In the end, I would like to re-iterate what others have said, 'there will not be countless resizes'. Dictionary doubles its capacity (rounded off to nearest prime number greater than or equal to the new capacity) each time it finds itself short of space. In order to save some processing, you can very well set capacity to number of MyClass instances you have as in any case dictionary will require this much capacity to store the instances but this will not minimize 'hash-collisions' and for normal circumstances will be fast enough.
Upvotes: 2
Reputation: 43066
Your question seems to imply a false assumption, namely that the dictionary's capacity is fixed. It isn't.

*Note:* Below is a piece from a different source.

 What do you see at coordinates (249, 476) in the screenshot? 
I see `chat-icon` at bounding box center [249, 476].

If you know in any given case that a dictionary will hold at least some number of elements, then you can specify that number as the dictionary's initial capacity. The dictionary's capacity is always at least as large as its item count (this is true for .NET 2 through 4, at least; I believe this is an undocumented implementation detail that's subject to change).
Specifying the initial capacity reduces the number of memory allocations by eliminating those that would occurred as the dictionary grows from its default initial capacity to the capacity you have chosen.

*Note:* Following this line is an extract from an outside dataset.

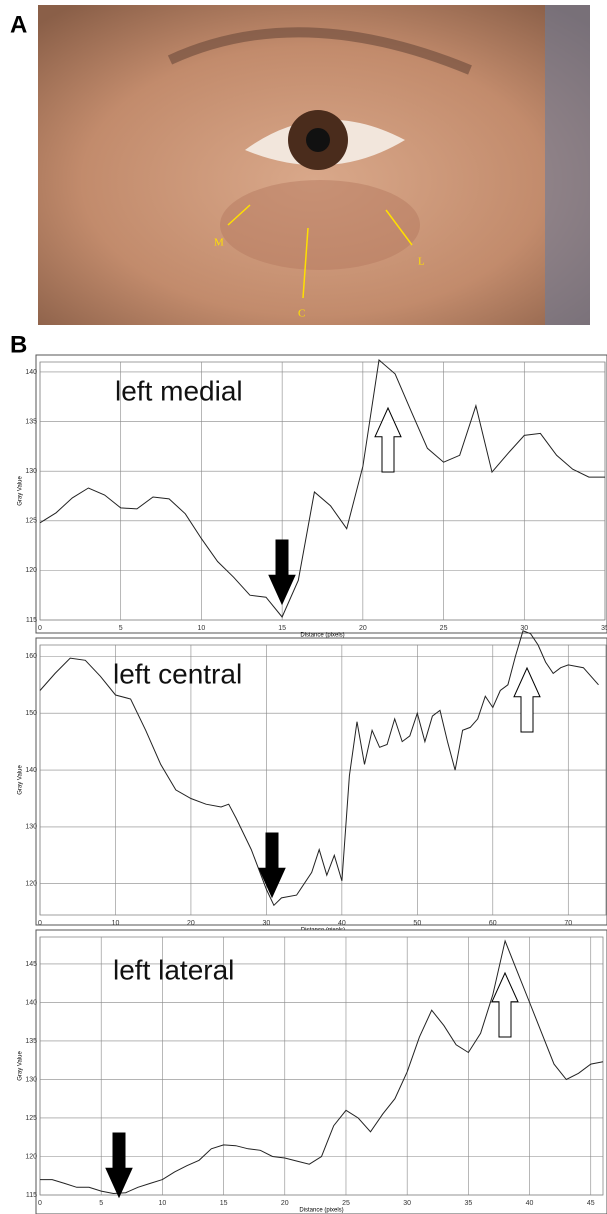 The height and width of the screenshot is (1214, 607). What do you see at coordinates (422, 262) in the screenshot?
I see `photo-label: L` at bounding box center [422, 262].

If the hash function in use is well chosen, the number of collisions should be relatively small and should have a minimal impact on performance. Specifying an over-large capacity might help in some contrived situations, but I would definitely not give this any thought unless profiling showed that the dictionary's lookups were having a significant impact on performance.
(As an example of a contrived situation, consider a dictionary with int
keys with a capacity of 10007, all of whose keys are a multiple of 10007. With the current implementation, all of the items would be stored in a single bucket, because the bucket is chosen by dividing the hash code by the capacity and taking the remainder. In this case, the dictionary would function as a linked list, and forcing it to use a different capacity would fix that.)
Upvotes: 3
Reputation: 3880
Datastructure like HashTable are meant for dynamic memory allocation. You can however mention the initial size in some structures. But , when you add new elements , they will expand in size. There is in no way you can restrict the size implicitly.
There are many datastructures available , with their own advantages and disadvantages. You need to select the best one. Limiting the size does not affect the performance. You need to take care of Add, Delete and Search which makes the difference in performance.